Skip all pictures, then copy the lines from the start of the data through the line with "高天原勃津矢 (16, 1746)", keeping both ends.

● **TASK INPUTS**
────────────────────
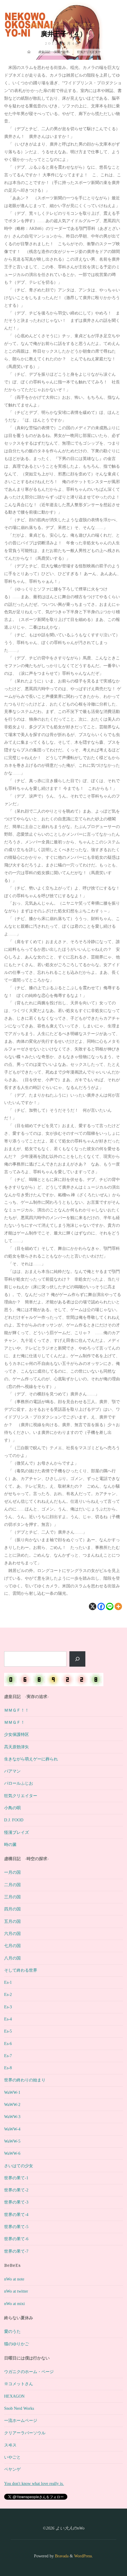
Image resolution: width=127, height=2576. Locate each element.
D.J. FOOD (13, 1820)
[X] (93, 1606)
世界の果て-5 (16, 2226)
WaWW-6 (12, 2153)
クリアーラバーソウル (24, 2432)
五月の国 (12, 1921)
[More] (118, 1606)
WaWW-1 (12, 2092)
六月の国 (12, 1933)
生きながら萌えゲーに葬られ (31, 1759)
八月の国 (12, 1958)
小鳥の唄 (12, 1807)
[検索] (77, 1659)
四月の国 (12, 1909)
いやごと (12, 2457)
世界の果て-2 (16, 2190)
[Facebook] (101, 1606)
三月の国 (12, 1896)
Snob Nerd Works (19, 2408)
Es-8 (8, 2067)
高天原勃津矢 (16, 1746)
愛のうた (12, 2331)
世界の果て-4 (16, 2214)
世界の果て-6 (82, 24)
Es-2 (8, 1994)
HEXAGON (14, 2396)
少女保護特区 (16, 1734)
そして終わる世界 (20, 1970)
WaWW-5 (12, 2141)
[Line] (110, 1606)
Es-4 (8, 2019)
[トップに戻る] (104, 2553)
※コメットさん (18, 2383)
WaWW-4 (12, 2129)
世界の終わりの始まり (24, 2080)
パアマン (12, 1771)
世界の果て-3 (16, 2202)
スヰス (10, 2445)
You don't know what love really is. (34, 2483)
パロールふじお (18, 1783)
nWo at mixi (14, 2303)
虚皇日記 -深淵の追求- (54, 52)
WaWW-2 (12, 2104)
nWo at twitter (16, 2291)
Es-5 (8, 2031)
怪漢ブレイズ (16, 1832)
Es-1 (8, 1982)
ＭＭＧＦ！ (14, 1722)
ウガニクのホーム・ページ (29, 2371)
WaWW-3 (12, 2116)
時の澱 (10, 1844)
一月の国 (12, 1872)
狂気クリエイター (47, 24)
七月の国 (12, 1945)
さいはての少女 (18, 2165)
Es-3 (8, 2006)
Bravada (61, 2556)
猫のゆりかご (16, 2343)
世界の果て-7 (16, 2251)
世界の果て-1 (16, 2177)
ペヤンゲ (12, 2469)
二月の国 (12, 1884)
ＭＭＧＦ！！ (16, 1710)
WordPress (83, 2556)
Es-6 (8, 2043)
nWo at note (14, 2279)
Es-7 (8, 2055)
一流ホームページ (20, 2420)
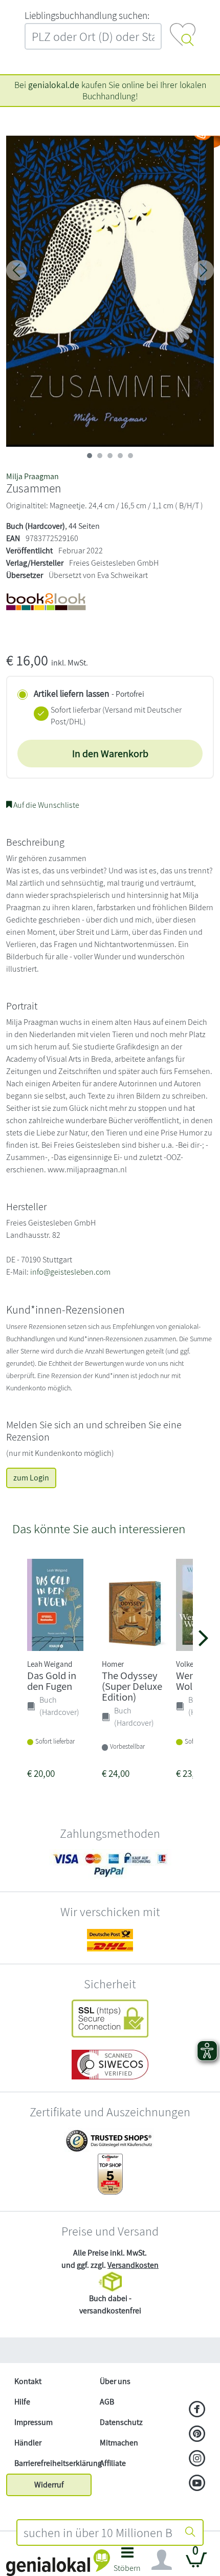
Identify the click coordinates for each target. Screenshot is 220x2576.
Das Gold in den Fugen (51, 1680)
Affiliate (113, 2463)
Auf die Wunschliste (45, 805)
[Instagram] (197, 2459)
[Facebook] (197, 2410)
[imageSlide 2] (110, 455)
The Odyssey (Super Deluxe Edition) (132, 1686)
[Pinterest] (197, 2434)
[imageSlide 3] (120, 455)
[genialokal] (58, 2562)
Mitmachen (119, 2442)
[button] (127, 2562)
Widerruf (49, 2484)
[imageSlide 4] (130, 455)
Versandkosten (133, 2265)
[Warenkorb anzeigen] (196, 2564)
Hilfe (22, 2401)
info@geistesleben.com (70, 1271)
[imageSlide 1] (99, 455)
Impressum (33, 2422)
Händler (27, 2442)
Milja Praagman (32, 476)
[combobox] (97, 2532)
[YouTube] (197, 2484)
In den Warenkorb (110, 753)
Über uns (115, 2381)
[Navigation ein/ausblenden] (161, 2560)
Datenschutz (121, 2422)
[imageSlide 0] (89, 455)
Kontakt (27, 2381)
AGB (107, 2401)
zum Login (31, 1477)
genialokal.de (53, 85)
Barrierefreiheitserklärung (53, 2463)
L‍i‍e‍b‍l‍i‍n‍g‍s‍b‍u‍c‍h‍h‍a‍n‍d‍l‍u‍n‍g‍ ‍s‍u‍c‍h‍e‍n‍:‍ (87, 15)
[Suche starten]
────────────────────
● **TASK OUTPUT**
Image resolution: width=127, height=2576. Locate each element.
D.J. FOOD (13, 1820)
[X] (93, 1606)
世界の果て-5 (16, 2226)
WaWW-6 (12, 2153)
クリアーラバーソウル (24, 2432)
五月の国 (12, 1921)
[More] (118, 1606)
WaWW-1 (12, 2092)
六月の国 (12, 1933)
生きながら萌えゲーに葬られ (31, 1759)
八月の国 (12, 1958)
小鳥の唄 (12, 1807)
[検索] (77, 1659)
四月の国 (12, 1909)
いやごと (12, 2457)
世界の果て-2 (16, 2190)
[Facebook] (101, 1606)
三月の国 (12, 1896)
Snob Nerd Works (19, 2408)
Es-8 (8, 2067)
高天原勃津矢 (16, 1746)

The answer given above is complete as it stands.